Associates in Advocacy now has two sites on the internet. Our primary help site is at http://www.aiateam.org/. There AIA seeks to offer aid to troubled pastors, mainly those who face complaints and whose careers are on the line.

Help is also available to their advocates, their caregivers, Cabinets, and others trying to work in that context.

This site will be a blog. On it we will address issues and events that come up.

We have a point of view about ministry, personnel work, and authority. We intend to take the following very seriously:


Some of our denomination's personnel practices have real merit. Some are deeply flawed. To tell the difference, we go to these criteria to help us know the difference.

We also have a vision of what constitutes healthy leadership and authority. We believe it is in line with Scripture, up-to-date managerial practice, and law.

To our great sadness, some pastors who become part of the hierarchy of the church, particularly the Cabinet, have a vision based on their being in control as "kings of the hill," not accountable to anyone and not responsible to follow the Discipline or our faith and practice. They do not see that THE GOLDEN RULE applies to what they do.

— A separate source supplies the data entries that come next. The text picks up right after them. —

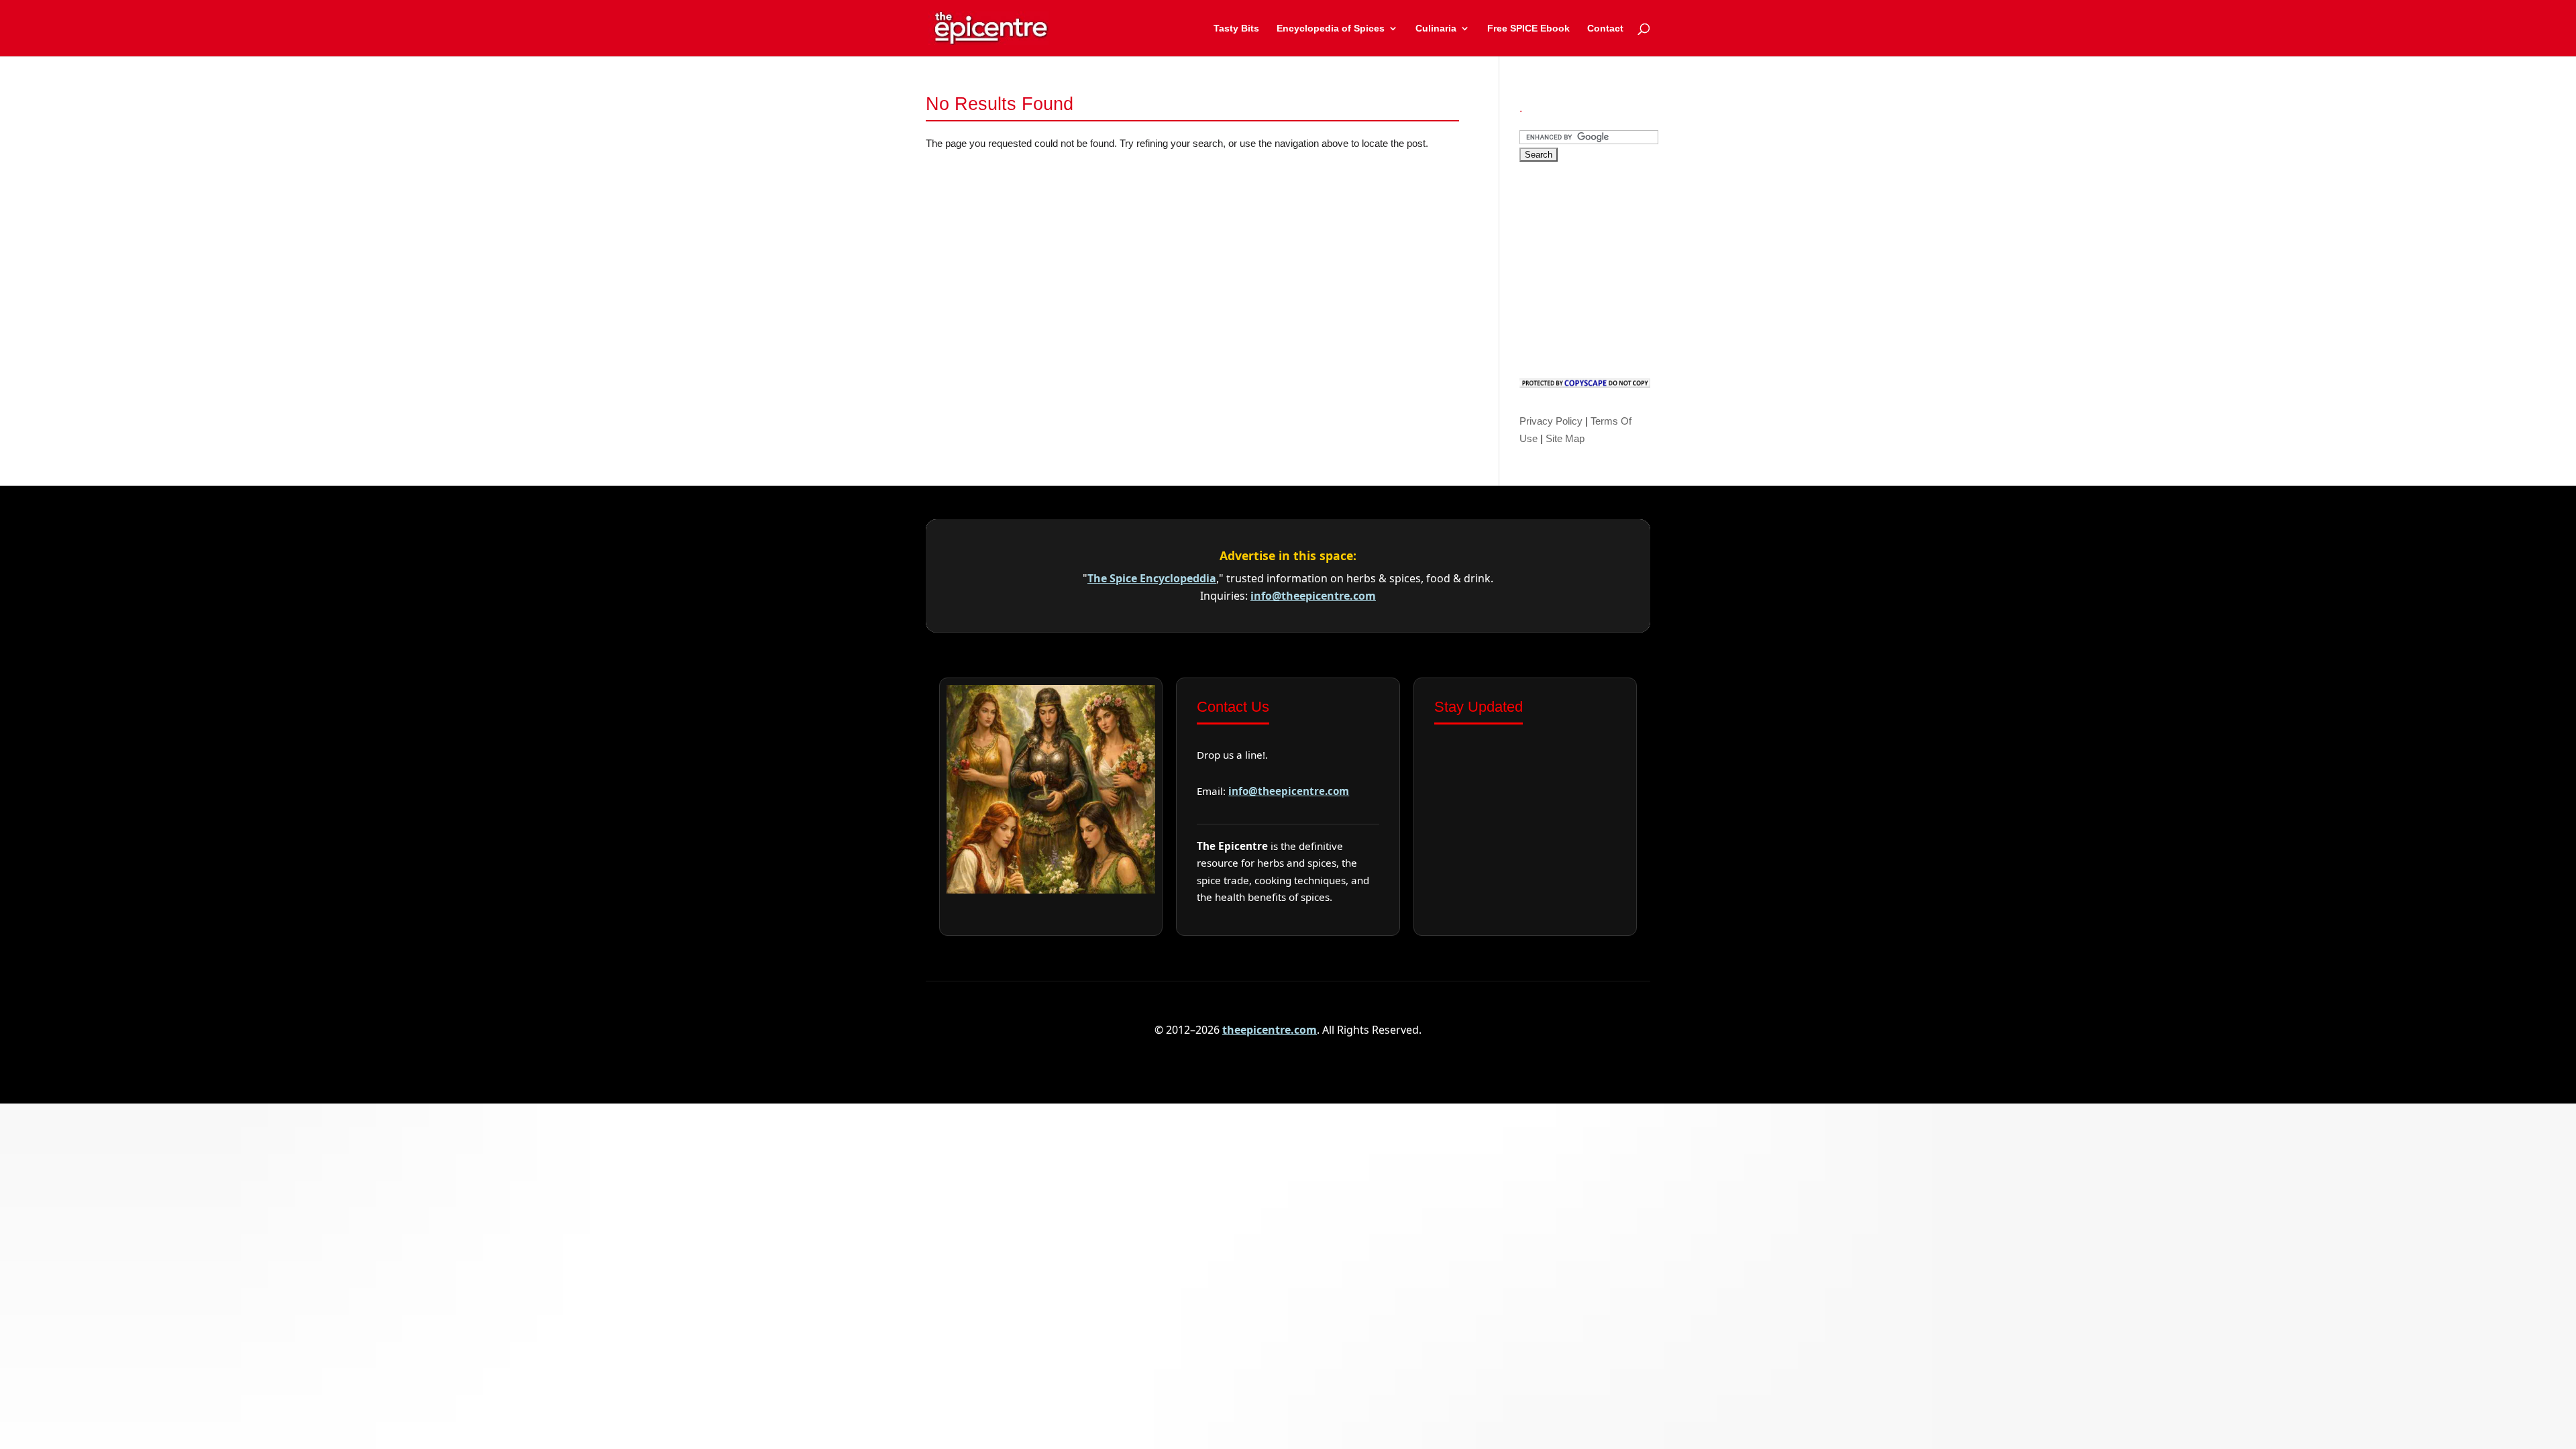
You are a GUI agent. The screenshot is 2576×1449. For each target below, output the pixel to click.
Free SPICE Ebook (1528, 28)
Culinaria (1435, 28)
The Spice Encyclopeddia (1151, 578)
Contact (1605, 28)
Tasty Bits (1236, 28)
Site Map (1565, 438)
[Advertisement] (1620, 266)
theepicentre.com (1269, 1029)
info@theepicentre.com (1313, 595)
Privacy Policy (1550, 421)
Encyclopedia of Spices (1331, 28)
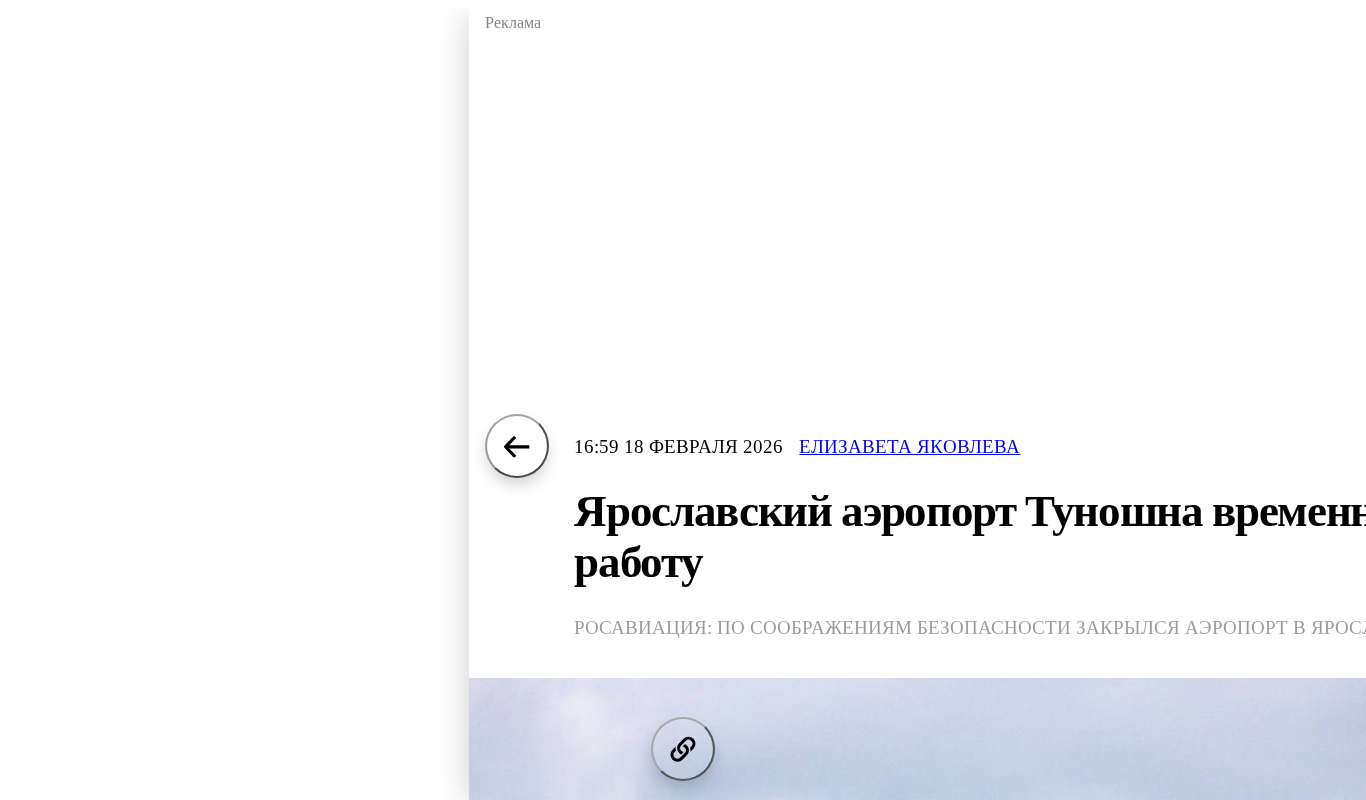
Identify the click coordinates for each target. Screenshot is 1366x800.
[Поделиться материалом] (683, 749)
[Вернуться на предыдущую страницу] (517, 446)
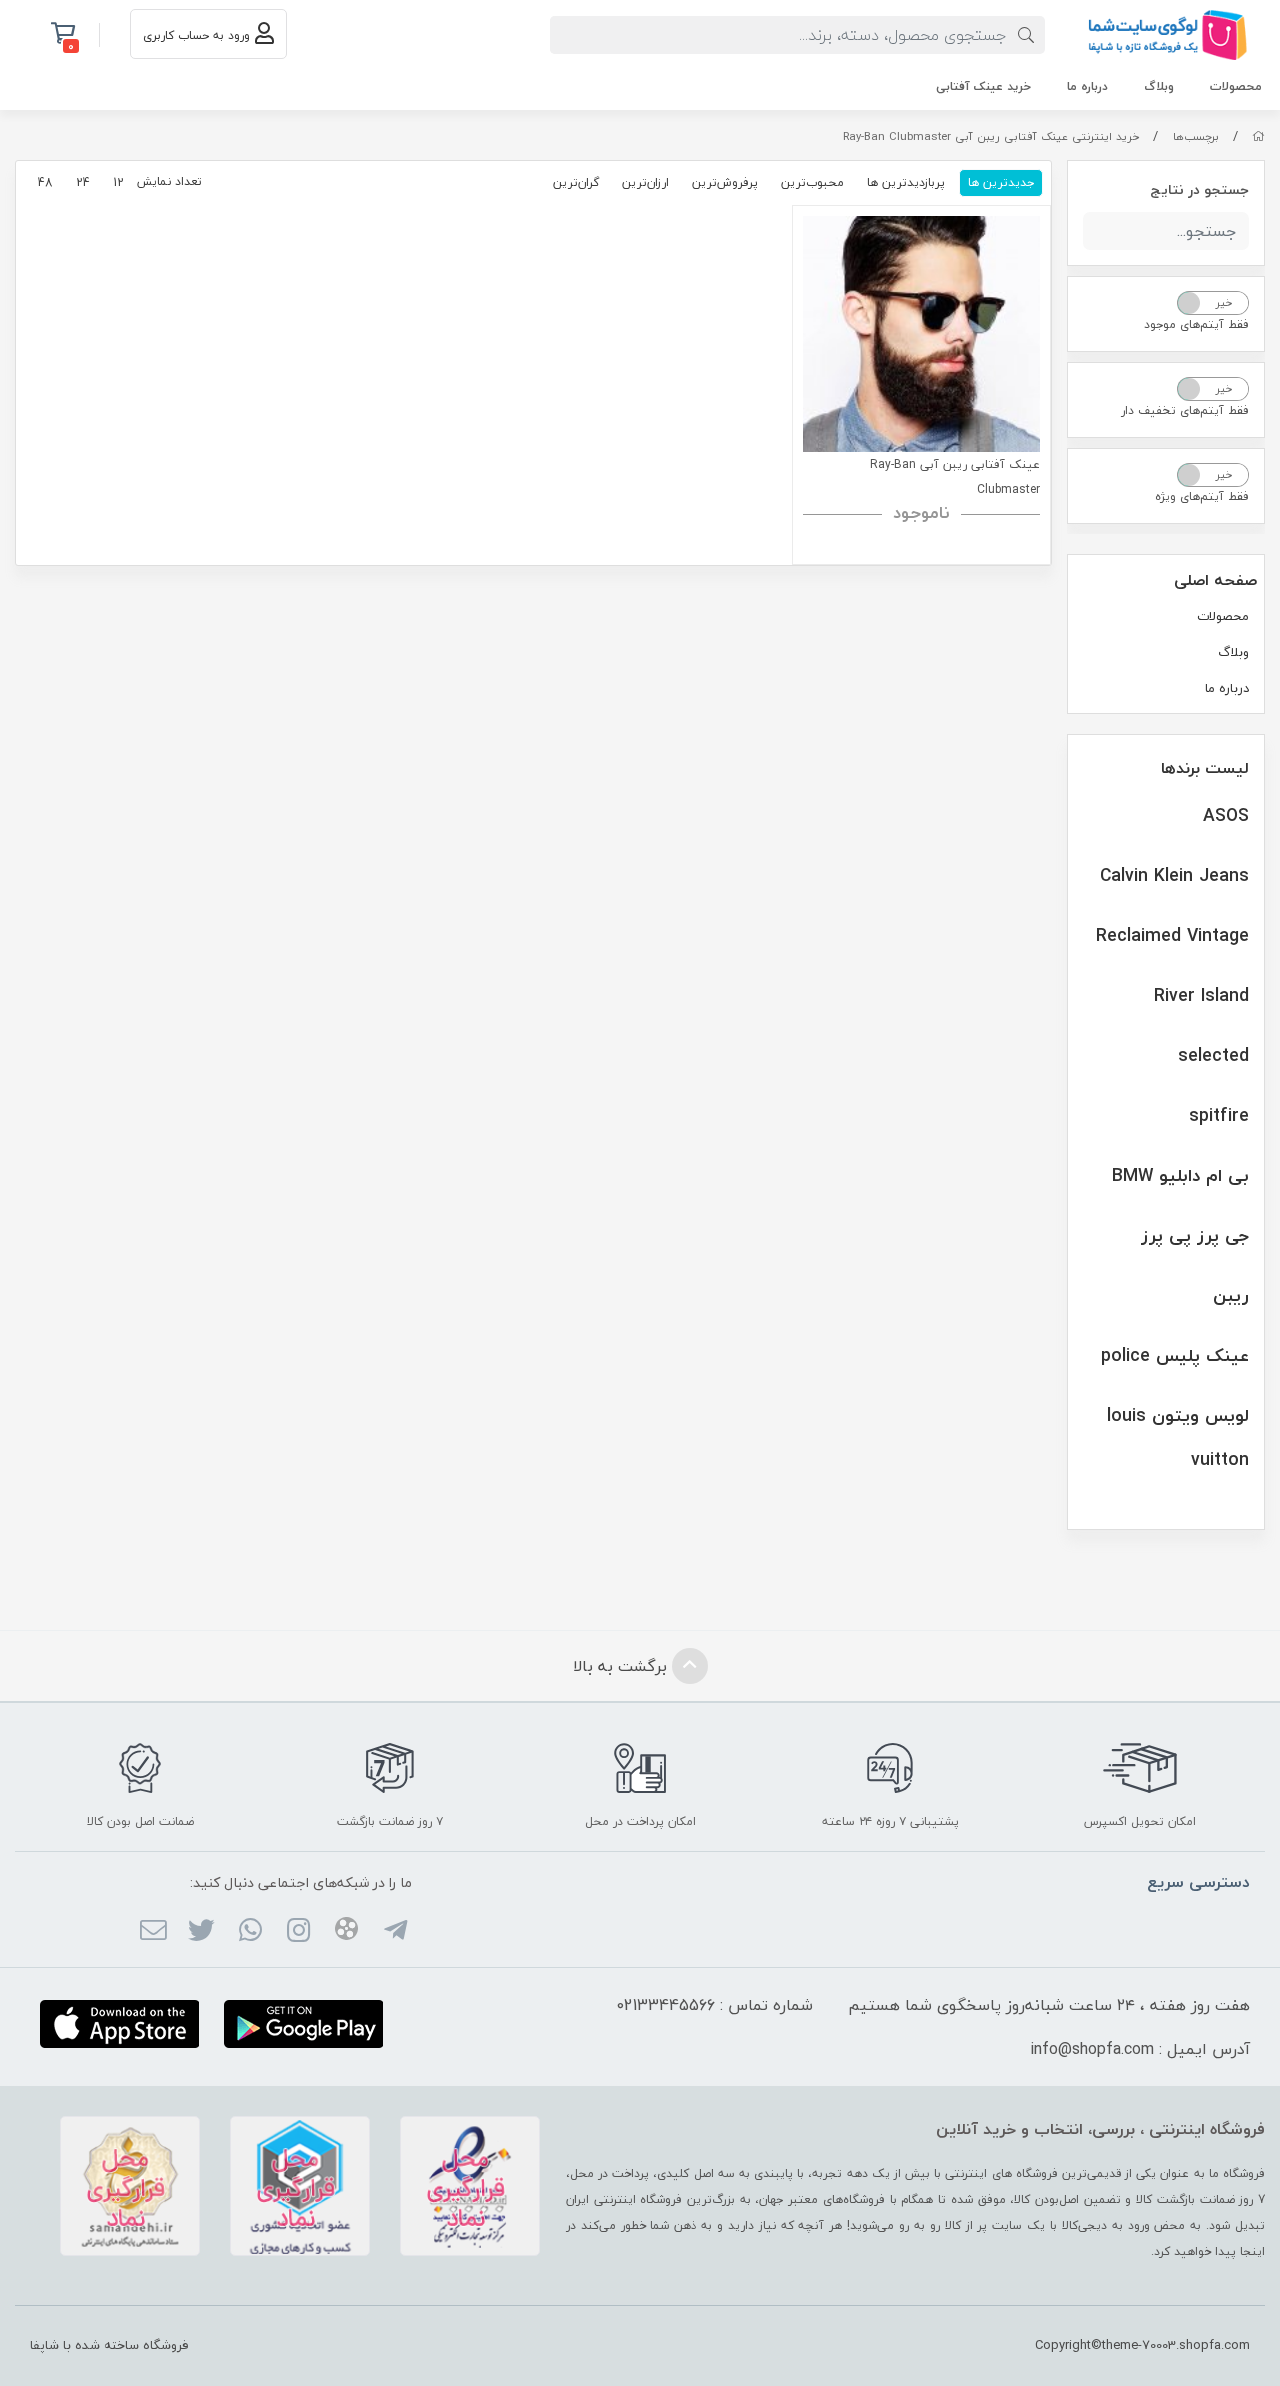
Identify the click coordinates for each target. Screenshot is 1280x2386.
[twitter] (201, 1932)
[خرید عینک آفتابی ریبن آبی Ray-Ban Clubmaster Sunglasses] (921, 334)
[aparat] (346, 1932)
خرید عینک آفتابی (983, 86)
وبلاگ (1159, 86)
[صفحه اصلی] (1258, 136)
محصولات (1236, 86)
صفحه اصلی (1215, 580)
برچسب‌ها (1196, 136)
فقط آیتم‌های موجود (1196, 324)
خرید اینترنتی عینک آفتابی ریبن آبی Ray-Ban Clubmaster (991, 136)
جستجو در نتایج (1199, 189)
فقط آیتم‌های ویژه (1202, 496)
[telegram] (394, 1932)
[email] (153, 1932)
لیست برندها (1205, 768)
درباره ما (1087, 86)
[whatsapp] (249, 1932)
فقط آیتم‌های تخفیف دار (1185, 410)
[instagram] (298, 1932)
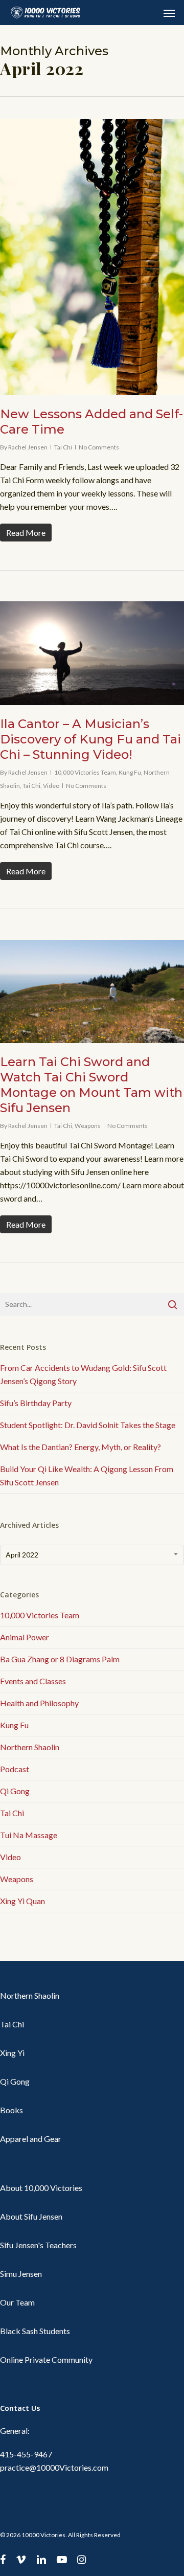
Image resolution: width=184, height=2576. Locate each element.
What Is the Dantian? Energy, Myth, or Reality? (80, 1447)
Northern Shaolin (29, 1747)
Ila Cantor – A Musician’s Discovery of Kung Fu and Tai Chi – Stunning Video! (90, 739)
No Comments (99, 447)
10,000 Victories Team (85, 772)
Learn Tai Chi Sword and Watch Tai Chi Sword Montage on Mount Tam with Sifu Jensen (91, 1084)
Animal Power (24, 1637)
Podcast (14, 1769)
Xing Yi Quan (22, 1901)
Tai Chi (63, 447)
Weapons (88, 1125)
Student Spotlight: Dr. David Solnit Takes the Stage (87, 1425)
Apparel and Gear (30, 2138)
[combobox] (92, 1555)
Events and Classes (33, 1681)
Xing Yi (12, 2053)
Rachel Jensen (28, 447)
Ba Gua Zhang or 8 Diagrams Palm (60, 1659)
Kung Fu (130, 772)
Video (51, 785)
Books (11, 2110)
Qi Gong (15, 1791)
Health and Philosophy (39, 1703)
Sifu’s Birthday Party (36, 1403)
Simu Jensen (21, 2273)
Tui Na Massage (28, 1835)
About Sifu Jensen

If you are reading this, the chances are you are not that way. We hope what we say and do exemplify our own best vision and will help you fulfill yours. But we cannot just leave arrogance, incompetence, and ignorance to flourish. All of us have the responsibility to minimize those in our system.

We join you in fulfilling our individual vow of expecting to be perfect in love in this life and applying that vow to our corporate life in the United Methodist Church.

* * * * * * * * * * * * * * * * * * * * * * * * * * * *

If you have any questions or suggestions, direct them to Rev. Jerry Eckert. His e-mail address is aj_eckert@hotmail.com. His phone number is 941 743 0518. His address is 20487 Albury Drive, Port Charlotte, FL 33952.

Thank you.


Sunday, November 23, 2008

JCD 1108


I disagree that the manner of preparing petitions is clearly defined in the Discipline and the General Conference Rules of Order. I am surprised that the decision includes this line: “When a petition could potentially affect several Discipline paragraphs on a closely related topic, it should be presented as one petition.”

Having sent in petitions over the years has taught me two things: If you are not a general agency or the Council of Bishops sending in petitions, you must break up related issues into separate petitions with cross-reference to the others so that they are individual and yet so they can be seen as part of a larger issue, as the Council says. Otherwise, it is next to impossible to be sure each portion of an “omnibus” petition is put in the proper pile for distribution to the respective legislative committees of the General Conference. Petitions Secretaries much prefer that clarity.

The other thing I’ve learned is that despite what the Discipline and Rules say, only those who are not part of agencies and the Council of Bishops face this requirement. It is not uniformly enforced.

In practice, individuals are very fortunate to get something through General Conference because the agencies’ petitions tend to be handled first by the legislative committees. Their breadth and complexity are taken for granted, usually accepted, and nearly all other petitions are dumped into non-concurrence. That is not unexpected because the legislative committees tend to be structured in parallel with the church’s agencies and the members of those agencies elected to General Conference from the annual conferences sign up to be on that legislative committee.

This is partly a matter of institutional culture of the General Conference. And it is partly bad provisions in the Discipline and Rules of Order for preparing petitions. It works so well for the agencies that they would fight changes tooth and nail to prevent the Discipline and Rules from becoming more open and fair.

Finally, this ruling which says, “When a petition could potentially affect several Discipline paragraphs on a closely related topic, it should be presented as one petition,” supports what the requesting conference did.

But for the reason I noted above, ease of handling the referral of the various parts of the petition, the Kansas petition was divided up by the Secretary. The first sentence of the decision, “The secretary of the General Conference has the authority to determine when 507.2 is applicable,” supports that!

In my opinion, it is clear that neither the Discipline nor the Rules of Order nor this decision really resolve the handling of complex, inter-related petitions and leaves them subject to the politics, competence, and/or structures of the General Conference.